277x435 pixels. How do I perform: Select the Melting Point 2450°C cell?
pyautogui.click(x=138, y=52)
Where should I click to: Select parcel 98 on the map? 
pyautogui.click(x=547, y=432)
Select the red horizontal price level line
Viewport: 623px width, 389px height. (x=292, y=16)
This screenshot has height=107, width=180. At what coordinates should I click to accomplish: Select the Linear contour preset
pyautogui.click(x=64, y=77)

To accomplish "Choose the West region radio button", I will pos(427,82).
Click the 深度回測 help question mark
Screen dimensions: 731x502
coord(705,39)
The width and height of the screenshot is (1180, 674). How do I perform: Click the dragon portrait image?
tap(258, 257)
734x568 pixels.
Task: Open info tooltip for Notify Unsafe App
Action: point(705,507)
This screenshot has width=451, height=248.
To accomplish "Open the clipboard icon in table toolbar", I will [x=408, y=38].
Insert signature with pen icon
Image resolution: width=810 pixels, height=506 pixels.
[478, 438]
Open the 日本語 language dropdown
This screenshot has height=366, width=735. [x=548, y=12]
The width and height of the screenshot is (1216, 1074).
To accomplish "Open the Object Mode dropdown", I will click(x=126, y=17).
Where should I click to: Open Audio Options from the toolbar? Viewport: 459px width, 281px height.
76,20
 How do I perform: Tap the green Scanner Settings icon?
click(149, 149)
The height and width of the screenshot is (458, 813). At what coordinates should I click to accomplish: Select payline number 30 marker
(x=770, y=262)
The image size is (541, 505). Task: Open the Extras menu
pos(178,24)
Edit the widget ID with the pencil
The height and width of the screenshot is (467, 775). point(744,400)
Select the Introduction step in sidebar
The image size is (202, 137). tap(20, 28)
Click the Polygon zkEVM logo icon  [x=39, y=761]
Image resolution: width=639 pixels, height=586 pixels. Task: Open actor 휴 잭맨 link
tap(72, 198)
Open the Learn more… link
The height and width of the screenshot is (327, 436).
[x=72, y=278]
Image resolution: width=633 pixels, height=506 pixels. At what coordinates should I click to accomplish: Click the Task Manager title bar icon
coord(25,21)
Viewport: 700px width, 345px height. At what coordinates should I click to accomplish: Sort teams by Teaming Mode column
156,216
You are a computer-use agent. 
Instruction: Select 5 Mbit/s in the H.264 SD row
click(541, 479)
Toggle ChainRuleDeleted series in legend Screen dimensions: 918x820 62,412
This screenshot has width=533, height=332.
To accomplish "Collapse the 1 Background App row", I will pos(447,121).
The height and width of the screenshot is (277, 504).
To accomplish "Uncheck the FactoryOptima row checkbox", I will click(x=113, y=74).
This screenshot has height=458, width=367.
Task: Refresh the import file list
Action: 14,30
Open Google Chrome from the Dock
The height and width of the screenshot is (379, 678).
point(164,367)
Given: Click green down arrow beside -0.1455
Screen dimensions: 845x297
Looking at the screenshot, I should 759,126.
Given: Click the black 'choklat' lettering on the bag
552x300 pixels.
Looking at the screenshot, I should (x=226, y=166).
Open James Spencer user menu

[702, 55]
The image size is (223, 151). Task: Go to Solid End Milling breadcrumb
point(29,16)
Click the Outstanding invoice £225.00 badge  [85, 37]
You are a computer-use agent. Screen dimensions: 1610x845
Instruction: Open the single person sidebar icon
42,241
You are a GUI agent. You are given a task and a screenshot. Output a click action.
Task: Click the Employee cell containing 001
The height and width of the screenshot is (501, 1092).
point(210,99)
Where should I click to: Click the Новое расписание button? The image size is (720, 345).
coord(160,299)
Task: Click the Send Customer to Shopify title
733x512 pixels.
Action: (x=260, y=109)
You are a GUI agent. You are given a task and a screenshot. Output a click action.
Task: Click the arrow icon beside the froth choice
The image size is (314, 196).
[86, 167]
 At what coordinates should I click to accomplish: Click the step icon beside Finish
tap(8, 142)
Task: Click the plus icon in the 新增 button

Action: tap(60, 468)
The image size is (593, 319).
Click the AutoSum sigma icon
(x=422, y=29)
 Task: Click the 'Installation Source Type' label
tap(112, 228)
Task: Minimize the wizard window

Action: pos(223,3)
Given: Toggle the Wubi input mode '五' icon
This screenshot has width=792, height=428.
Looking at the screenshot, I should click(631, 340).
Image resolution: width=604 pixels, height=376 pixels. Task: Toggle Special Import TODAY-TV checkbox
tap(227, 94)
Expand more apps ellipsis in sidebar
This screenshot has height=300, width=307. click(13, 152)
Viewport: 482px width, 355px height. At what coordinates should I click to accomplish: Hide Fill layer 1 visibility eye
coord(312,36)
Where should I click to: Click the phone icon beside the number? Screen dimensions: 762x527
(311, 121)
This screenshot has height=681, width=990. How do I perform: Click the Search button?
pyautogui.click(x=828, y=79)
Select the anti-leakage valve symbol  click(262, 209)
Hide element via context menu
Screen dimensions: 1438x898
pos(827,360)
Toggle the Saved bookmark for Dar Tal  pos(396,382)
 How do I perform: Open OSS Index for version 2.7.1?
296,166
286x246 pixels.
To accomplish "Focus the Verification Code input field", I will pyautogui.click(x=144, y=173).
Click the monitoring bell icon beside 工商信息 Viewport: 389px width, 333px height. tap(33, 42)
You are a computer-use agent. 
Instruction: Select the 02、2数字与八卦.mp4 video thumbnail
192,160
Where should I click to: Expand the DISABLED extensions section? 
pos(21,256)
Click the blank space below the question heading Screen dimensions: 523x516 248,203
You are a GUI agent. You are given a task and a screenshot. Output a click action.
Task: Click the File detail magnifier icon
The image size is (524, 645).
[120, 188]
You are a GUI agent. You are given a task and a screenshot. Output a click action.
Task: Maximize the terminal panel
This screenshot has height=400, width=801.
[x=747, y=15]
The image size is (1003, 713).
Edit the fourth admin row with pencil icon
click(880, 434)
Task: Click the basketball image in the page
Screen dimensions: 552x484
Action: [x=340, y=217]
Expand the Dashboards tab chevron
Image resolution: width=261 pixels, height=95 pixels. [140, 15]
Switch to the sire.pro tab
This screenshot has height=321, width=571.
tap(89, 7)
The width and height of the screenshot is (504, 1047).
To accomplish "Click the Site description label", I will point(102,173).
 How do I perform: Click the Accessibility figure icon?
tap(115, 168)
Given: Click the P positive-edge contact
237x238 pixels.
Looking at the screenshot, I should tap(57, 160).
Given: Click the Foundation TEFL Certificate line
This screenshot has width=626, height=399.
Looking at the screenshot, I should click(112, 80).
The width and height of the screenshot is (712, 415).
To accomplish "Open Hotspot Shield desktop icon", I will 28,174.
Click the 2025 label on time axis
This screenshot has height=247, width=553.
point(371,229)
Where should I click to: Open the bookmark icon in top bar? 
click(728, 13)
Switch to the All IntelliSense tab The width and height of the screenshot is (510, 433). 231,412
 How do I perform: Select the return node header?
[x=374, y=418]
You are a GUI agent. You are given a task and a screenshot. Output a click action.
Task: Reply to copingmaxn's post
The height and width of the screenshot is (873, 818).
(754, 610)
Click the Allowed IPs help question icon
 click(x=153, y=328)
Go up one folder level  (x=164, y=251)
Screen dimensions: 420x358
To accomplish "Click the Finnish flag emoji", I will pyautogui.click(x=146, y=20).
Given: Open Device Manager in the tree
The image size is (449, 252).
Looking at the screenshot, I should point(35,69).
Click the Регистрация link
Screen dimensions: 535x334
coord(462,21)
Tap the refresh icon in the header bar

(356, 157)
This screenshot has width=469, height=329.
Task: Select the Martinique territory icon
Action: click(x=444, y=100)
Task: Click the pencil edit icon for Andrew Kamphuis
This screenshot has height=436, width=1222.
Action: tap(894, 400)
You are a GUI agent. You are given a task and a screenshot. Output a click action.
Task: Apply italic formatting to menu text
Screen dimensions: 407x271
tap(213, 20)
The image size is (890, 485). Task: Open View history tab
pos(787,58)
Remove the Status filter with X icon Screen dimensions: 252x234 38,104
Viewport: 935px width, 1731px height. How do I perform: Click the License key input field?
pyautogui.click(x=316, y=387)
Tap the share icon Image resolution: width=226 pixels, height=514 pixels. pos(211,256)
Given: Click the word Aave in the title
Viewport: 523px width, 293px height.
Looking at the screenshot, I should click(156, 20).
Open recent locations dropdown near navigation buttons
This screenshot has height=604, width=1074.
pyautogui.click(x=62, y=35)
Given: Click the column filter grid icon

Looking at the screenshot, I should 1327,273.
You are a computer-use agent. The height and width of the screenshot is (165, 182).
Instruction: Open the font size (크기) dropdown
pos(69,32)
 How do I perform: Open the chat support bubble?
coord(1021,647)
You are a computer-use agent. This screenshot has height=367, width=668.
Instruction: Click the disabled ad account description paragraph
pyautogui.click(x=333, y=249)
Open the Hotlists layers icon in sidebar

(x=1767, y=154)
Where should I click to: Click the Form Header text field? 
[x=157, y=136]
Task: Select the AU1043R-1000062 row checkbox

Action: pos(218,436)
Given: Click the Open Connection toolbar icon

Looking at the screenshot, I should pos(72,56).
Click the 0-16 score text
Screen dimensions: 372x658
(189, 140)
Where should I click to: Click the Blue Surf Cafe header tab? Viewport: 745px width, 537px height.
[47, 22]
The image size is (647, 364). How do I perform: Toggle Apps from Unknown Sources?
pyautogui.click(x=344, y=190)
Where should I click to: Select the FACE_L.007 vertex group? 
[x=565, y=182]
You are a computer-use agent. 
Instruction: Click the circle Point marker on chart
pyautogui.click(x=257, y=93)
* * * * *
### Exercise directions
Wherever the line holding "552x300 pixels." falls in the entries above, copy exactly from it through the line holding "Task: Click the Send", inclusive, and add nothing.

### Task solution
552x300 pixels.
Looking at the screenshot, I should (x=226, y=166).
Open James Spencer user menu

[702, 55]
The image size is (223, 151). Task: Go to Solid End Milling breadcrumb
point(29,16)
Click the Outstanding invoice £225.00 badge  [85, 37]
You are a computer-use agent. Screen dimensions: 1610x845
Instruction: Open the single person sidebar icon
42,241
You are a GUI agent. You are given a task and a screenshot. Output a click action.
Task: Click the Employee cell containing 001
The height and width of the screenshot is (501, 1092).
point(210,99)
Where should I click to: Click the Новое расписание button? The image size is (720, 345).
coord(160,299)
Task: Click the Send Customer to Shopify title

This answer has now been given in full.